TEXT SECTION:
╭──
# teaching in japan



## skylineowl

Any expats give me the run down on teaching english either at schools or privately in Japan, do they have preference on nationalities age and sex? normal salary? also is it possible to work other than as a teacher?


----------



## xhristophe

What do you really want to do? Working outside the teaching industry would be relatively easy if you have a good level of Japanese. As far as teaching goes... Hmmm. 

Schools: By that I think you mean public/state schools. They are run by boards of education (BoEs) and either hire directly, or use dispatch companies (against Ministry of Education guidance) to put foreingn language speakers in assistant positions. "In theory" all BoEs as to direct hire ALTs (Assistant Language Teachers) from 2015, but the BoEs are not prepared IMHO. It is December and the Dispatch companies are still hiring for the next academic year. 

The dispatch companies range in size and quality. As do the contracts. If you go Direct Hire you will get more hours, better money, better benefits. Dispatch contracts have longer holidays but less pay and benefits. 

Why do they use dispatch companies? Easy of management of foreign staff. Why would you use a dispatch company? A foot in the door (though they do have no-compete clauses which I will get to in a minute). 

No-compete clauses in ALT contracts (like mine) mean that I cannot be hired straight off the back of my existing contract by a BoE (either directly or by dispatch). It means that BoEs cannot poach workers, and there is a level playing field for potential workers on a rolling basis (jobs are not blocked by contract workers filling the ranks to the detriment of the schools, students and job market). Problem is, if a dispatch company has a contract with a BoE to supply workers, to get around the no-compete clause they use the three month cooling off period between contracts. That way they can keep a rolling contract with the BoE, supply ALTs but not break the law.

Sounds a bit weird but basically You get hired, you work a year (from April for example). You start in May, you work through till about March. Then you are dropped. You can be re-contracted by the same company, but they cannot put anyone forward until three months after the end of the last batch of contracts. This means you have to work one month in lieu, you are not paid a salary, you are paid an hourly rate (this drops in August and December due to holidays). You then end the contract in March. Then you wait until the dispatch company emails you with a new contract offer. 

"In theory" you get 10 days holiday a year, start early go home early and have 99.9% of your weekends free. Some changes occur to your schedule due to the schools putting in sports days and PTA demonstrations etc. No one can state they want to employ "only women" or "only white men" but it happens. The law is flouted.
╰──
SOURCE MATERIAL:
╭──
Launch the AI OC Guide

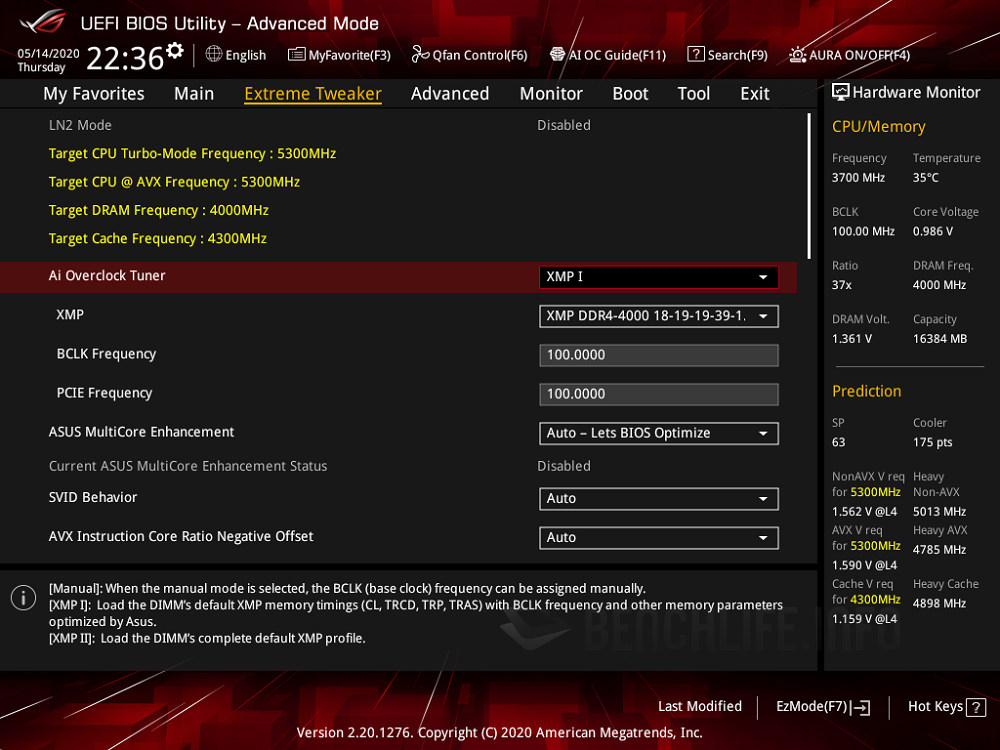608,55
╰──
AIM OF THE TASK:
Answer these questions using the thread on teaching in Japan.
(a) Starting from which year are boards of education, in theory, supposed to hire ALTs directly?
(b) How long is the cooling-off period that dispatch companies use between contracts?
(c) How many days of holiday a year does an ALT get, in theory?

THE SOLUTION:
(a) 2015
(b) Three months
(c) 10 days